This tutorial is designed to introduce TensorFlow Extended (TFX) and help you learn to create your own machine learning pipelines. It runs locally, and shows integration with TFX and TensorBoard as well as interaction with TFX in Jupyter notebooks.
Key Term: A TFX pipeline is a Directed Acyclic Graph, or "DAG". We will often refer to pipelines as DAGs.
You'll follow a typical ML development process, starting by examining the dataset, and end up with a complete working pipeline. Along the way you'll explore ways to debug and update your pipeline, and measure performance.
Please see the TFX User Guide to learn more.
You'll gradually create your pipeline by working step by step, following a typical ML development process.
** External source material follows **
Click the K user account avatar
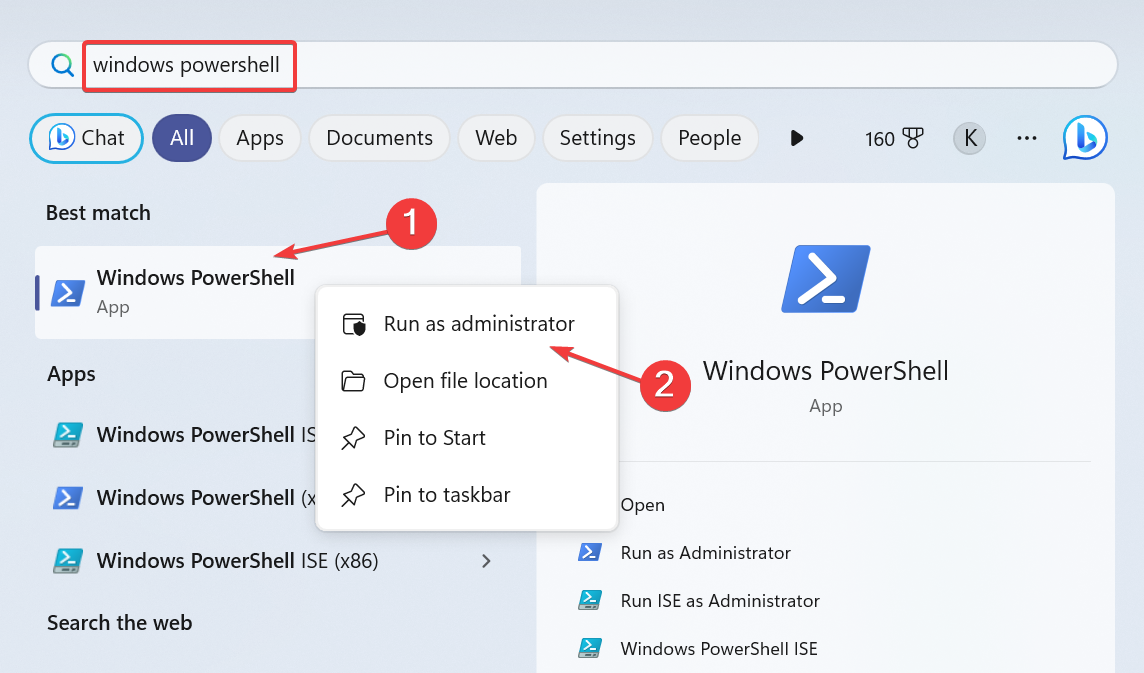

Here are the steps:
- Setup your environment
- Bring up initial pipeline skeleton
- Dive into your data
- Feature engineering
- Training
- Analyzing model performance
- Ready for production
- Linux or MacOS
- Virtualenv
- Python 2.7
- Git
The code for this tutorial is available at: https://github.com/tensorflow/tfx/tree/master/examples/
The code is organized by the steps that you're working on, so for each step you'll have the code you need and instructions on what to do with it.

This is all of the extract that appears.